* REQUEST: Print the lines below exactly as they appear, starting at the line that contains "1172x1036 pixels." and ending at the line that contains "Action: click(656, 130)".

Word and element location records:
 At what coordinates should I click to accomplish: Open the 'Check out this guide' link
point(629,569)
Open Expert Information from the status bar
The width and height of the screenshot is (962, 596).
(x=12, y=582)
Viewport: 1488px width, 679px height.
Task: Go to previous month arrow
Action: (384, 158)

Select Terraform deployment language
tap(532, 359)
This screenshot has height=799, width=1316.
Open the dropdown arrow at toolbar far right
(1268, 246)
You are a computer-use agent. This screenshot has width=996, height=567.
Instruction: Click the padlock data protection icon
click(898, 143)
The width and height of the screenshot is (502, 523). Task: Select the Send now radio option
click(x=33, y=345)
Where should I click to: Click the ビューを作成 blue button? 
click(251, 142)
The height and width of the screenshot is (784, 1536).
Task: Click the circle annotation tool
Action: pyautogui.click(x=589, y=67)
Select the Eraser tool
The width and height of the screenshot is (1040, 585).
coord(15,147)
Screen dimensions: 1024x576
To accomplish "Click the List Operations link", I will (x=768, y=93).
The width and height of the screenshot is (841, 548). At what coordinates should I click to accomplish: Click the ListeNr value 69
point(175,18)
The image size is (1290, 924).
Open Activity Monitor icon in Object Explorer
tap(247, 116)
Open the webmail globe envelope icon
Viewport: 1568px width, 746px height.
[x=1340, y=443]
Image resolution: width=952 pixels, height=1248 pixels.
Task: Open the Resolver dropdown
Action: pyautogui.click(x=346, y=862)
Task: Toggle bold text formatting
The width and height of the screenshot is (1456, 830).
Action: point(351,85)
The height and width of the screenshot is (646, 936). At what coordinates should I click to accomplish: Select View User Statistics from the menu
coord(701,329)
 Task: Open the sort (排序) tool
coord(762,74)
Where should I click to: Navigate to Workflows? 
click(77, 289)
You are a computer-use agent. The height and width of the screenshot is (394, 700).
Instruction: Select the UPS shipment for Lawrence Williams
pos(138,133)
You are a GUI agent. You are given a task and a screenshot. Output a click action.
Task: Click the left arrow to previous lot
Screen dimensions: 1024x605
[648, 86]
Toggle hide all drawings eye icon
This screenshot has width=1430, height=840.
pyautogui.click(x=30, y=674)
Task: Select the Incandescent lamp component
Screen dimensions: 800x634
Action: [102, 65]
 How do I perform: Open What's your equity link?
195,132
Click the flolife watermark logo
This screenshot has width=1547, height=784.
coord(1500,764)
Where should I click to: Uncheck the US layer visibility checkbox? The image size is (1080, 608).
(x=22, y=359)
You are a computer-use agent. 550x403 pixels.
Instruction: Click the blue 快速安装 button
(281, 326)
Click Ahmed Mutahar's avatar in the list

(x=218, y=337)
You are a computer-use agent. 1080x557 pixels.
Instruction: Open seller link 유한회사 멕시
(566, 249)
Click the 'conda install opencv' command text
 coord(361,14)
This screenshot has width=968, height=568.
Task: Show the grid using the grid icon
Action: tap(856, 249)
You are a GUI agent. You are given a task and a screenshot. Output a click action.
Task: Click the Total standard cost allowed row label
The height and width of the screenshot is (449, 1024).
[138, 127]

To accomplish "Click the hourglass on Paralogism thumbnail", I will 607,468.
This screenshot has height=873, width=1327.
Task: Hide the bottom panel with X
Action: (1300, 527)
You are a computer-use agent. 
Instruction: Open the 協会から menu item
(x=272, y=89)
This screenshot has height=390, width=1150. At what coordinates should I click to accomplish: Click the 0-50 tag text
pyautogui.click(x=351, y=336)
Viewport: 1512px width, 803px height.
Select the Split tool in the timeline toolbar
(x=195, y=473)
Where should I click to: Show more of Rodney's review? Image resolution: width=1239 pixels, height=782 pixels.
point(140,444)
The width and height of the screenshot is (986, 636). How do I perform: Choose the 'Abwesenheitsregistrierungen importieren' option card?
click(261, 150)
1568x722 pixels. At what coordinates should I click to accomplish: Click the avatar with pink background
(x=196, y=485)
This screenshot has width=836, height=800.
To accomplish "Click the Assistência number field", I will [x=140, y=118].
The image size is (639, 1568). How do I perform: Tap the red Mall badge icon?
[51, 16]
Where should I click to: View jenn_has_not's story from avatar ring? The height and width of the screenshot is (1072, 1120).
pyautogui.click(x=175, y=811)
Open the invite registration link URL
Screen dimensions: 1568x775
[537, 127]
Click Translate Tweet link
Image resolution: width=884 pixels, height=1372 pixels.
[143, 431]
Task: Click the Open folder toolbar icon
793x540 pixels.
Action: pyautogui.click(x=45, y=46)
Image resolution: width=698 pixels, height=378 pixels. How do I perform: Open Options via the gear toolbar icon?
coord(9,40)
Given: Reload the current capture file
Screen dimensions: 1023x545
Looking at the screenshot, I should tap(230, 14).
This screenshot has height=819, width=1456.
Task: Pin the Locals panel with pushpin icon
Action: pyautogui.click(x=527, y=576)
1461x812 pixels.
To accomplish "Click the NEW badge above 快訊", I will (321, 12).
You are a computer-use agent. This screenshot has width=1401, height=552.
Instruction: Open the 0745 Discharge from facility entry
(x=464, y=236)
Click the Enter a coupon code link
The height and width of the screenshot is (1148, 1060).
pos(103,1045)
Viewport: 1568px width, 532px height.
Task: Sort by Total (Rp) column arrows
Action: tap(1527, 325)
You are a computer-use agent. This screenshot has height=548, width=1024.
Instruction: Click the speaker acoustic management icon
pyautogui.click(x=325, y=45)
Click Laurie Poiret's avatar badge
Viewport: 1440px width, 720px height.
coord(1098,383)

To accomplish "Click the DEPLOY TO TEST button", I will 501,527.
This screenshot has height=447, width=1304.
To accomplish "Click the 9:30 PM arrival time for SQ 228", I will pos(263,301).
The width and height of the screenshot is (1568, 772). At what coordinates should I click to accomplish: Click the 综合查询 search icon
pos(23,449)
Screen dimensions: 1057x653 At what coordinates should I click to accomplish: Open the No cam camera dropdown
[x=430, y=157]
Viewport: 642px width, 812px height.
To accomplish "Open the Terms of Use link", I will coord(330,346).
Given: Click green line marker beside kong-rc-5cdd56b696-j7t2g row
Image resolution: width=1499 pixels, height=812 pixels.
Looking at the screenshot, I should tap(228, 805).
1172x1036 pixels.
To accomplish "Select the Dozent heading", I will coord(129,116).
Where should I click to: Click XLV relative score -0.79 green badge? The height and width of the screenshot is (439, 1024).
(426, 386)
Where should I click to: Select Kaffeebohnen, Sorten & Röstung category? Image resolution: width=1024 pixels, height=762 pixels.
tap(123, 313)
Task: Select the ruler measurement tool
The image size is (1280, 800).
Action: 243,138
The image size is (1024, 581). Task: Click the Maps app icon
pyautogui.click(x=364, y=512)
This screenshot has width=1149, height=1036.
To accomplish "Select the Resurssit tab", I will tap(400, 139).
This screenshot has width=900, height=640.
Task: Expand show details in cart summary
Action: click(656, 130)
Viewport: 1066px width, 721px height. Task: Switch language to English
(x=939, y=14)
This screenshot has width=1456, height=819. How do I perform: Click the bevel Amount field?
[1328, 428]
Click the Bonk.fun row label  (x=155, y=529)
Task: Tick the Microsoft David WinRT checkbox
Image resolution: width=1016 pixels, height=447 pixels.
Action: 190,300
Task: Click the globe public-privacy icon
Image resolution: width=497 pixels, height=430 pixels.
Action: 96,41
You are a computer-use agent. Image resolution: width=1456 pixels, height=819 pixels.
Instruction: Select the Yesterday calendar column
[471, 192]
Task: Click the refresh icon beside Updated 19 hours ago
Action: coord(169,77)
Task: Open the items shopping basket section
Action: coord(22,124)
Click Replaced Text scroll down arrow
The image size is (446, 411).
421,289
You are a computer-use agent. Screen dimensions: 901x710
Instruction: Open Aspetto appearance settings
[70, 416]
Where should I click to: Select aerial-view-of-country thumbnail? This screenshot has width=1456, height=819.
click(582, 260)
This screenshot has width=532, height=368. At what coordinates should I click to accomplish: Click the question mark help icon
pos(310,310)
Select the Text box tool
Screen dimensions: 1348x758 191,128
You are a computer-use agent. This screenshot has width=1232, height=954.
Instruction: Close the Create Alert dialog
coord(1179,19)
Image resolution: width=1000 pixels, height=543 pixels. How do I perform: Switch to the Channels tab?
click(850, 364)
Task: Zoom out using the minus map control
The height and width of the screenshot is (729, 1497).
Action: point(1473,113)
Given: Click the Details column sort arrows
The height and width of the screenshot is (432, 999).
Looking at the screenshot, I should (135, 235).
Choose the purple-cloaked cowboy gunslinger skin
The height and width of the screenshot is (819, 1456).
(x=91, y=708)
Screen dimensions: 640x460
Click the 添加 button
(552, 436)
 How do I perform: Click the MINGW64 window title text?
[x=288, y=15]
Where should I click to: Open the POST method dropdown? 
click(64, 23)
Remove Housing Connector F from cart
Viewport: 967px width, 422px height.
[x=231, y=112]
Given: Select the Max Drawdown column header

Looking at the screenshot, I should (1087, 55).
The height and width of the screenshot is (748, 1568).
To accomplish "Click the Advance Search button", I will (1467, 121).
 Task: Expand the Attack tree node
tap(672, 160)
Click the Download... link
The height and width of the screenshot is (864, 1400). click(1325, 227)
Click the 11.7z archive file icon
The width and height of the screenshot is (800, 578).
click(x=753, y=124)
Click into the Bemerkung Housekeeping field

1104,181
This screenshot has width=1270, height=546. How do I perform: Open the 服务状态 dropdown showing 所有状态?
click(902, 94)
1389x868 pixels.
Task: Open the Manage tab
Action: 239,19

* RESPONSE BELOW:
1172x1036 pixels.
To accomplish "Select the Dozent heading", I will coord(129,116).
Where should I click to: Click XLV relative score -0.79 green badge? The height and width of the screenshot is (439, 1024).
(426, 386)
Where should I click to: Select Kaffeebohnen, Sorten & Röstung category? Image resolution: width=1024 pixels, height=762 pixels.
tap(123, 313)
Task: Select the ruler measurement tool
The image size is (1280, 800).
Action: 243,138
The image size is (1024, 581). Task: Click the Maps app icon
pyautogui.click(x=364, y=512)
This screenshot has width=1149, height=1036.
To accomplish "Select the Resurssit tab", I will tap(400, 139).
This screenshot has width=900, height=640.
Task: Expand show details in cart summary
Action: click(656, 130)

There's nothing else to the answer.